Trecho fornecido
☆ ☆ ☆ ☆ ☆

Na última sexta-feira (06/11/2009) tivemos o prazer de contar com a presença na Sala da Congregação da
Faculdade de Direito da USP, do diplomata e professor
Paulo Roberto de Almeida, que a convite do
Prof. Dr. Wagner Menezes proferiu uma palestra intitulada “PENSAMENTO E AÇÃO DA ATUAL DIPLOMACIA BRASILEIRA: QUESTÕES PARA UM DEBATE ACADÊMICO” sobre a política externa brasileira (“PEB”) dirigida pelo presidente Lula.
PERCEPÇÕES INICIAIS
O evento teve início com o
Prof. Titular Paulo Borba Casella cobrindo veementemente o palestrante de elogios, afirmando ser ele, nos dias de hoje, um dos únicos diplomatas críticos existentes no Itamaraty, e com o próprio diplomata dizendo que faria uma “análise puramente sociológica” da atual PEB.
Diante das tendências levemente anti-petistas de muitos professores da Nossa Academia e da afirmação de que seria feita uma análise puramente sociológica (quando afirmam isso, fico sempre cauteloso) de algo que é essencialmente político, confesso que fiquei temeroso pela palestra, pensando que ela poderia vir a se tornar um comício anti-Lula e anti-Celso Amorim. Conforme minhas expectativas, Paulo Roberto de Almeida se mostrou exageradamente crítico quanto à política externa lulista, mas o brilhantismo pessoal do palestrante e a abrangência dos temas tratados na exposição do diplomata tornaram quase que irrelevante certa ausência de imparcialidade, me levando a refletir sobre diversos assuntos.
Em pouco menos de uma hora e meia de exposição, passamos por todos os temas de maior relevo da atual PEB (desde logo afirmo que não conseguirei abordar tudo nesse artigo), e isso me surpreendeu positivamente, pois hoje em dia é raro o dom da concisão e clareza (imagino que nos meios diplomáticos seja mais raro ainda). Não obstante ter sido uma passagem um tanto quanto superficial – estilo bullet points – sobre esses assuntos (talvez devido ao escasso tempo), o evento foi bastante interessante, permitindo aos espectadores que tivessem uma noção ampla do que foi a PEB guiada pelo grande timoneiro tupiniquim, Luís Inácio “Lula” da Silva.

☆ ☆ ☆ ☆ ☆

Dados fornecidos
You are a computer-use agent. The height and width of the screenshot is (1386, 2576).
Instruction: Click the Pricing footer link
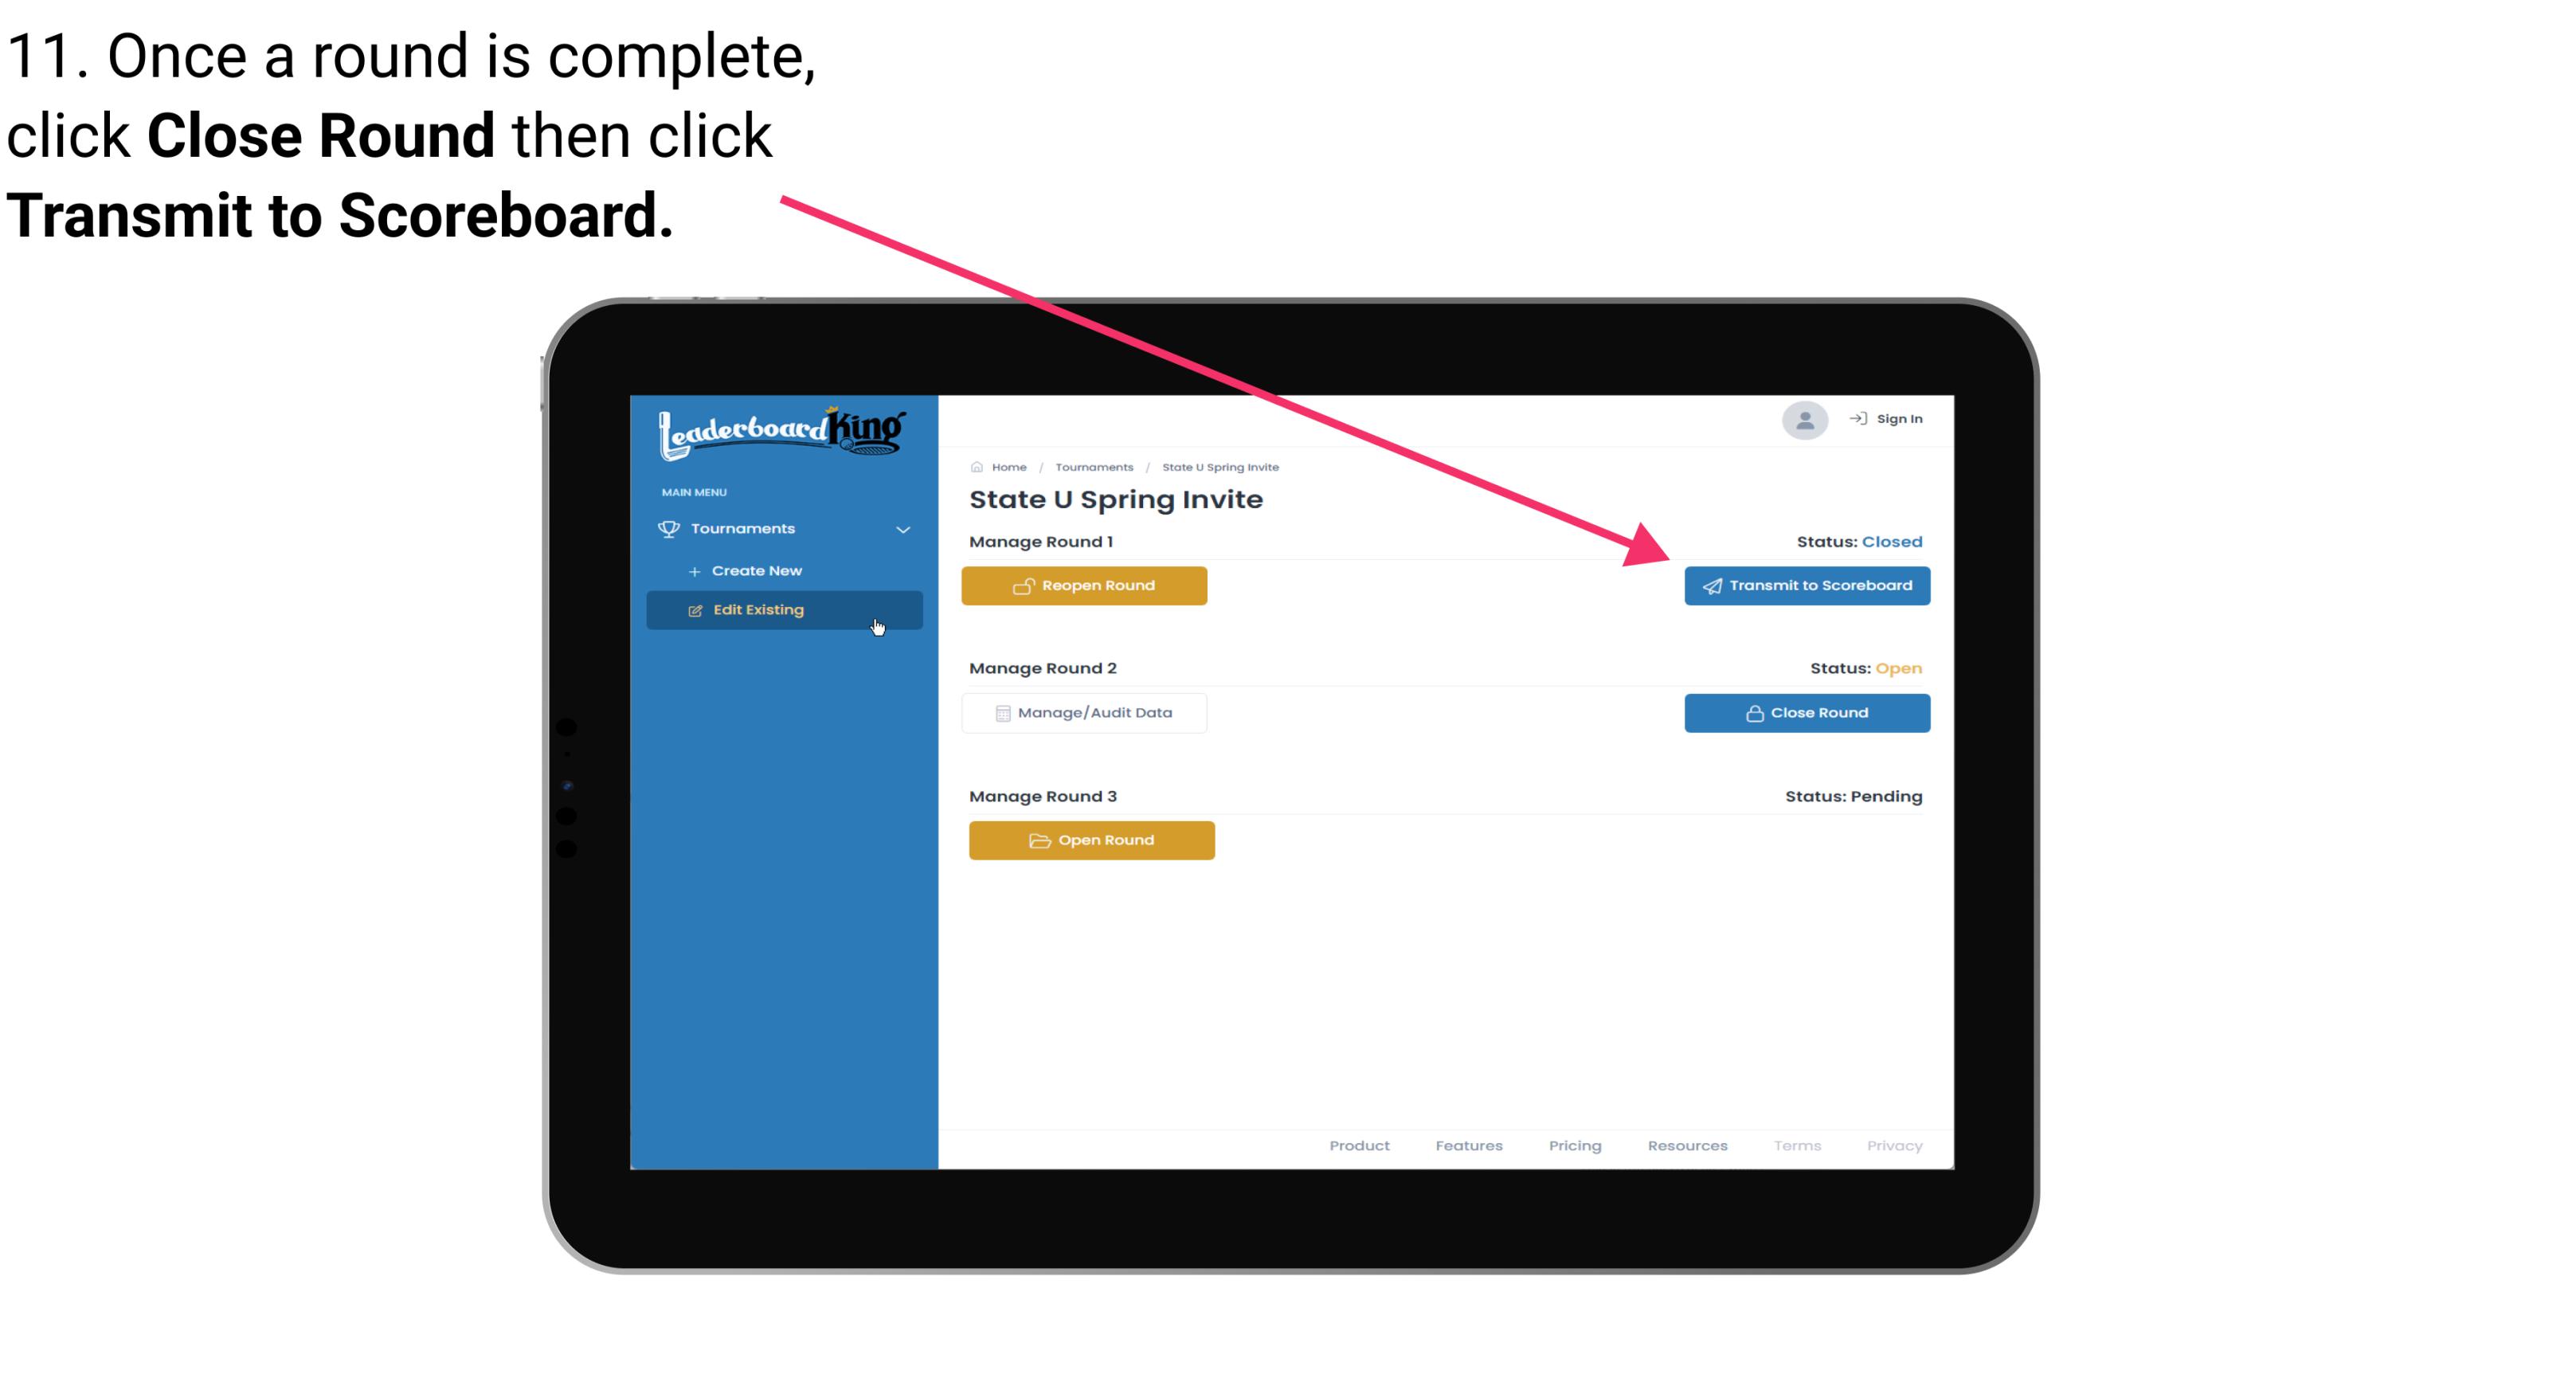(1575, 1145)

☆ ☆ ☆ ☆ ☆

O que fazer
Continue o relato sobre a palestra de Paulo Roberto de Almeida acerca da política externa brasileira, partindo da última frase do trecho.

Resposta ao exercício
ELABORAÇÃO DA POLÍTICA EXTERNA BRASILEIRA
No início da palestra, Paulo Roberto de Almeida expôs quais são os fatores que concorrem para a elaboração da atual política externa e qual a ordem de importância de cada fator.
O diplomata afirma que o vetor número 1 que concorre para a elaboração da PEB são as posições históricas do Partido dos Trabalhadores, sendo, portanto, um vetor fortemente ideologizado. Em seguida, afirma o diplomata que outro vetor que possui bastante influência são as preferências políticas pessoais dos dirigentes da chancelaria, citando, nesse momento, o ex-Secretário-Geral do Itamaraty e atual Ministro da Secretaria de Assuntos Estratégicos,
Samuel Pinheiro Guimarães, afirmando ser ele um “ideólogo”. Por último, e na visão do diplomata, possuindo um papel mínimo nos rumos da política externa, estariam as posturas e tradições diplomáticas do corpo profissional formado no Itamaraty.
Não entrando no mérito da hierarquia estabelecida pelo diplomata, principalmente no que tange à afirmação de que o Itamaraty foi colocado em último plano, com uma “menor importância” na condução da PEB, o fato é que na política externa petista nós encontramos um aspecto inovador, que é a diminuição do papel histórico do Itamaraty na condução dos negócios do Estado brasileiro no exterior, o que, não é, em essência, maléfico ao Brasil, a despeito do que muitos analistas afirmam – análise mais elaborada sobre esse assunto, ver item A abaixo “INFLUÊNCIA DE MOVIMENTOS SOCIAIS SOBRE O ITAMARATY”.
CRÍTICAS À ATUAL PEB
A exposição expôs uma visão crítica quanto a praticamente todos os aspectos da política externa lulista e devido a isso, concentrarei uma parte considerável do presente artigo nessas críticas e ao que, nas palavras do Prof. Titular Paulo Borba Casella, significa ser uma coragem rara a um diplomata ter uma visão crítica e “não se calar”.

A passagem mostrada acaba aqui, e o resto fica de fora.